Study questions:
• a. List every adjective Neal uses, in the article on Lloyd's 2021 business plans, to describe the plans toward which about a third of the market has no clear path yet.
• b. Reproduce word for word the article on Lloyd's 2021 business plans, taking everything from "10th September 2020" down to "the CEO continued.".

Passage provided:
********************

10th September 2020

Around a third of 2021 business plans being submitted to Lloyd’s at this stage in the planning season are unrealistic in terms of growth or profitability expectations, CEO John Neal has said.

Speaking at a press conference after Lloyd’s H1 results today, the executive said no business plans had yet been approved at this point in the year, with the first of four “waves” of plans now being assessed.

An early assessment shows there is still a misalignment of expectations between Lloyd’s and some syndicates.

There is a percentage of plans Lloyd’s feels comfortable with, and a further proportion where “we feel we will get to where we want to be in terms of premium expectation or performance”, Neal said.

These two cohorts and the light-touch syndicates – which get automatic plan approval – account for around two-thirds of the market, the CEO continued.

“About a third of the market we would say we don’t see a clear path yet to plans which are logical, realistic and achievable,” Neal said.

“I am not discouraged by that, it’s where we would hope to be, but there’s lots of conversations to be had.”

********************

Supplied information:
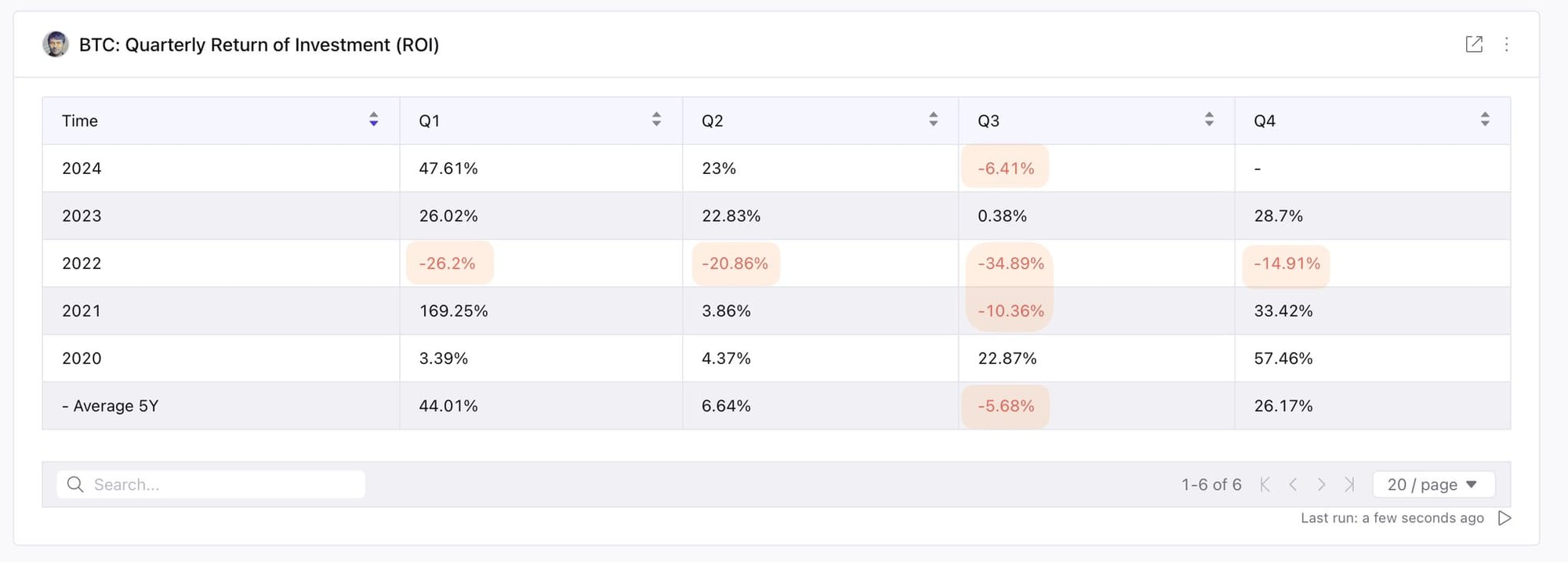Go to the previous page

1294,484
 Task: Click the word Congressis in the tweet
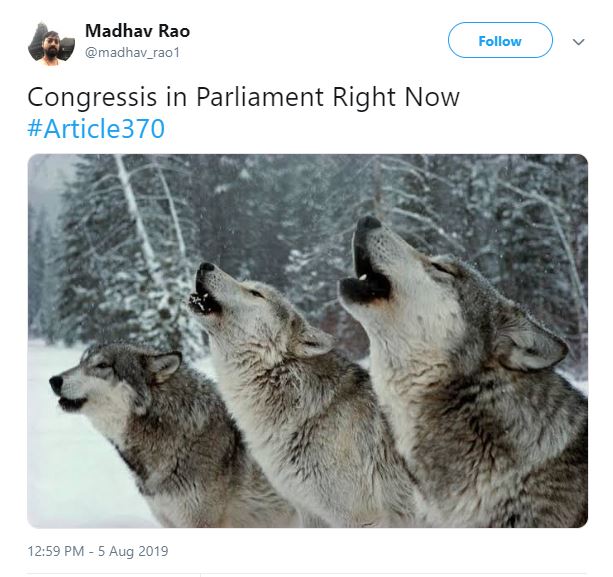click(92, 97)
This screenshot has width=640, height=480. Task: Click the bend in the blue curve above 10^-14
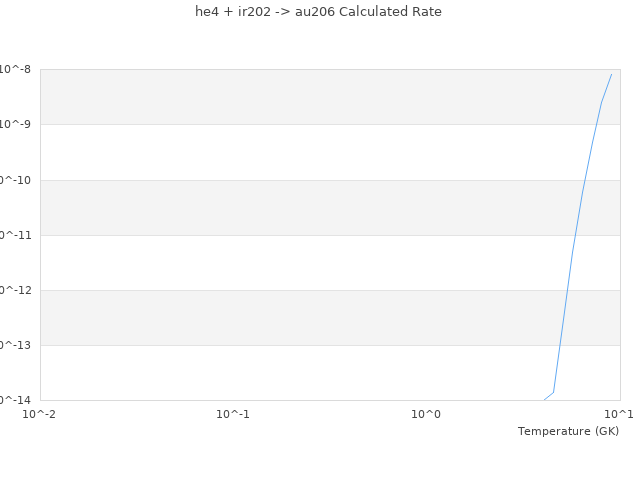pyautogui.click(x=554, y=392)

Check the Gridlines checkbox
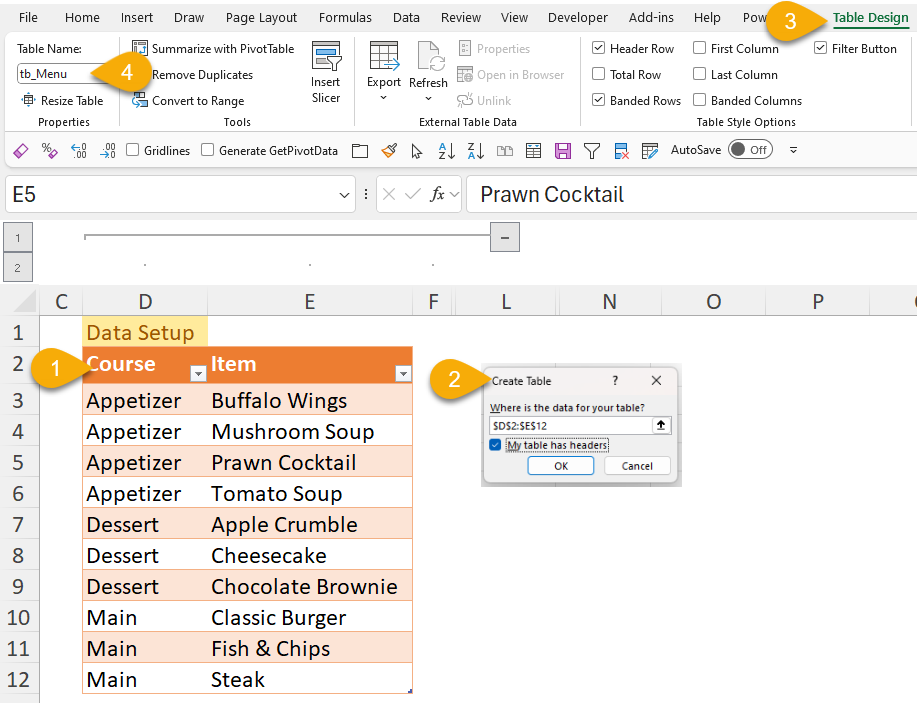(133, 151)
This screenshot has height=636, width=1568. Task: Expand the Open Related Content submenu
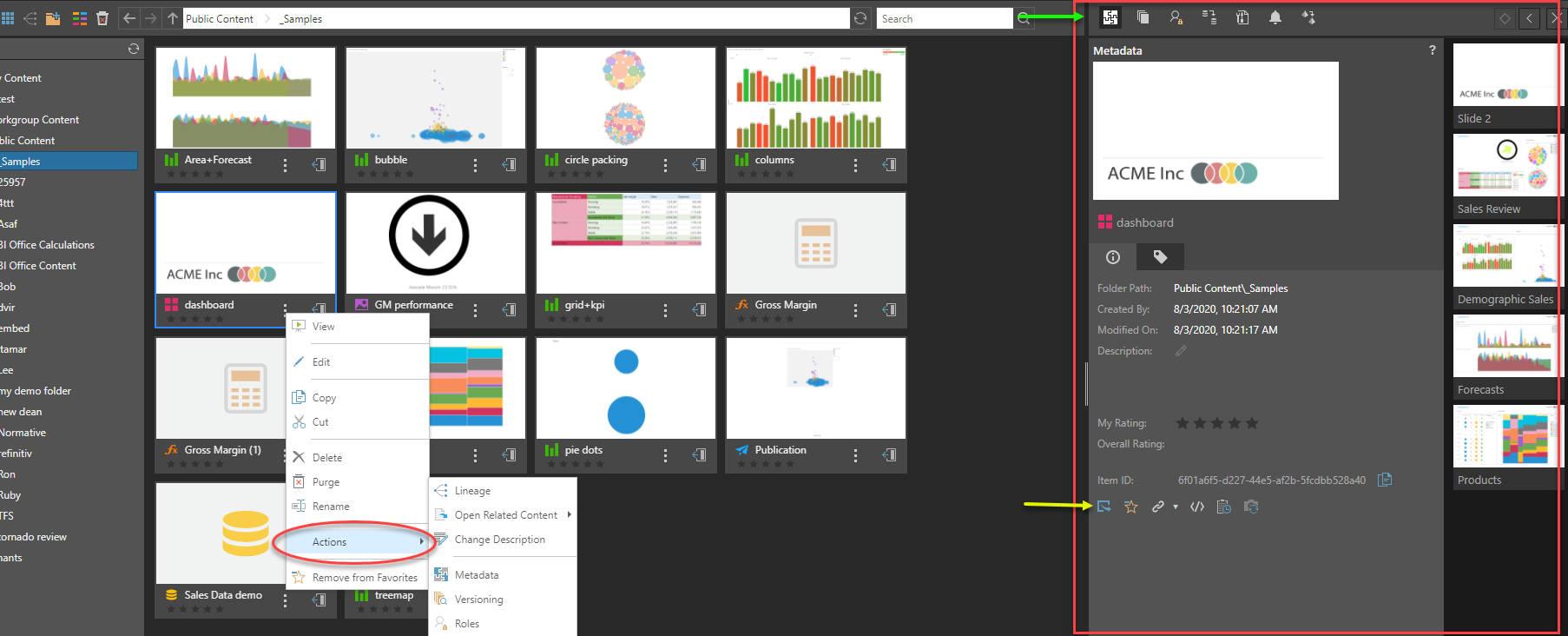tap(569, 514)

********************

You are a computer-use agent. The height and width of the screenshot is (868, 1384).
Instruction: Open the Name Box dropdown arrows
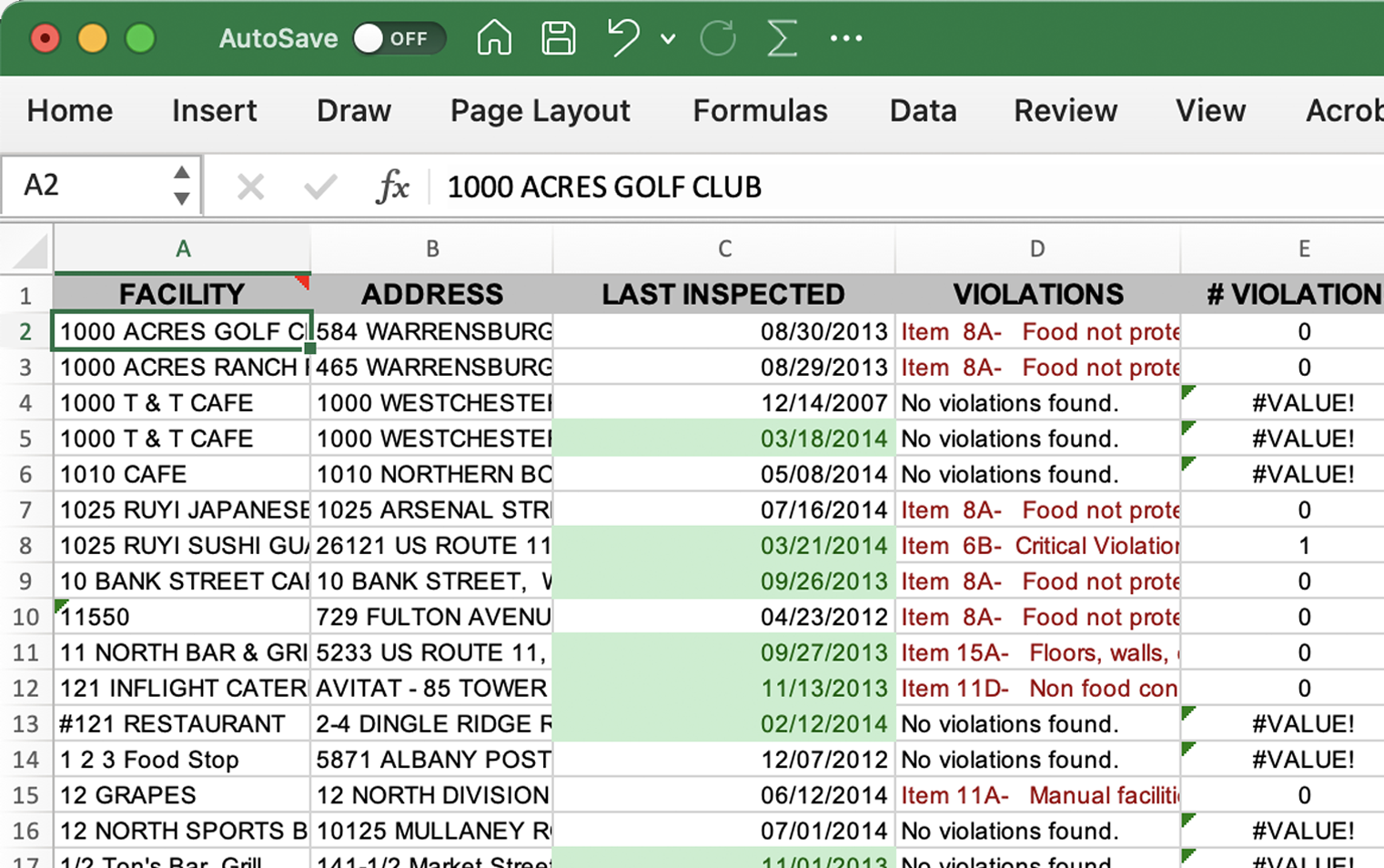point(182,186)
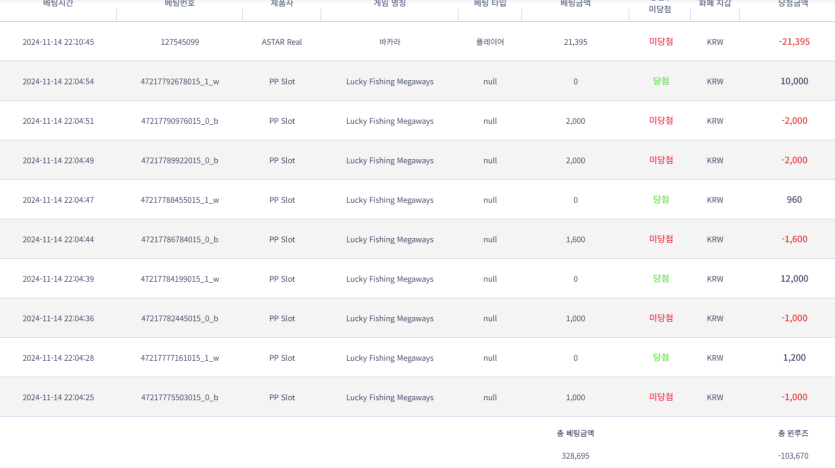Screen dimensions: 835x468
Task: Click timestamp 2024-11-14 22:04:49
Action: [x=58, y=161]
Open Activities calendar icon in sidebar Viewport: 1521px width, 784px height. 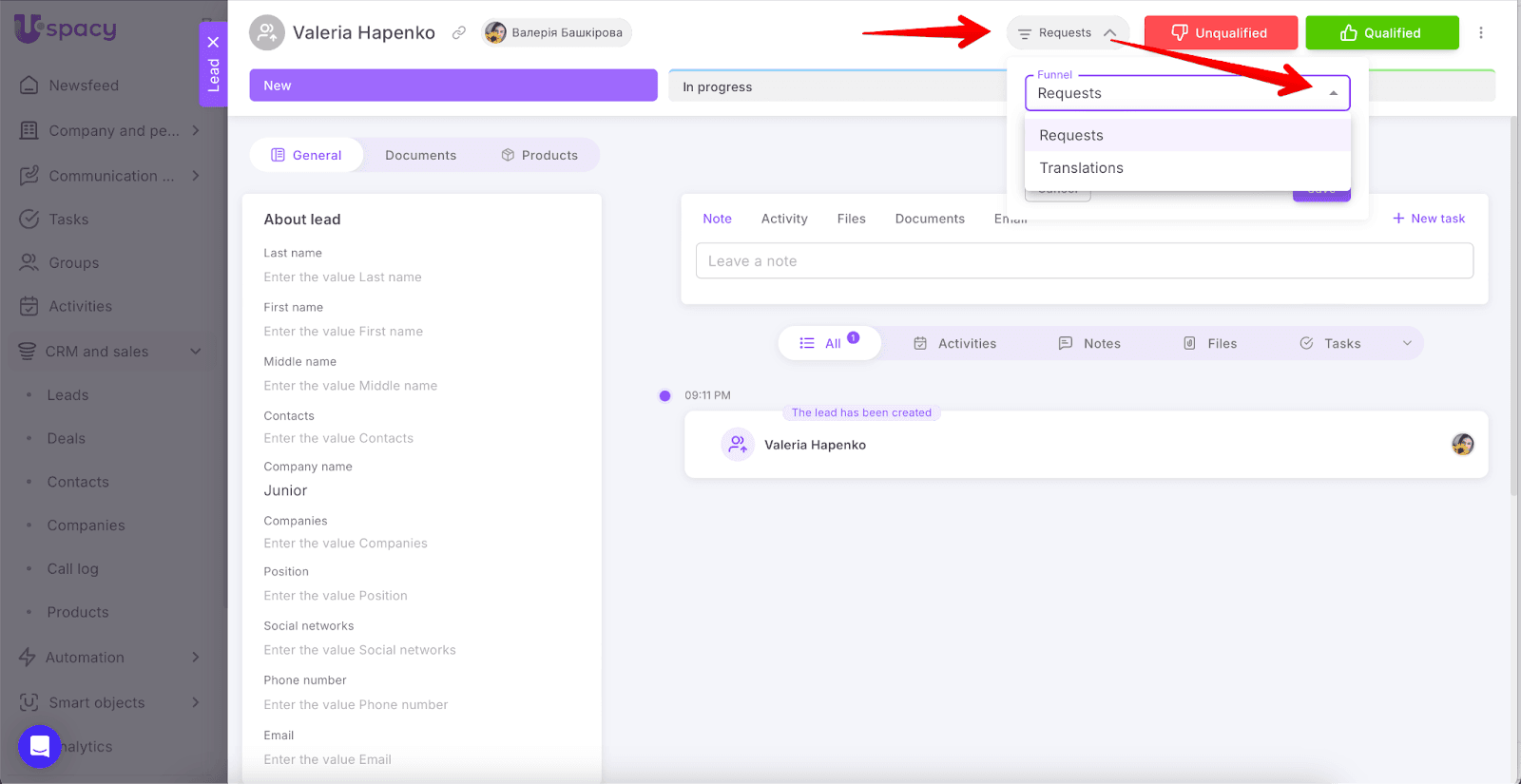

********************

Responses for each task:
• a. logical, realistic, achievable

• b.
10th September 2020

Around a third of 2021 business plans being submitted to Lloyd’s at this stage in the planning season are unrealistic in terms of growth or profitability expectations, CEO John Neal has said.

Speaking at a press conference after Lloyd’s H1 results today, the executive said no business plans had yet been approved at this point in the year, with the first of four “waves” of plans now being assessed.

An early assessment shows there is still a misalignment of expectations between Lloyd’s and some syndicates.

There is a percentage of plans Lloyd’s feels comfortable with, and a further proportion where “we feel we will get to where we want to be in terms of premium expectation or performance”, Neal said.

These two cohorts and the light-touch syndicates – which get automatic plan approval – account for around two-thirds of the market, the CEO continued.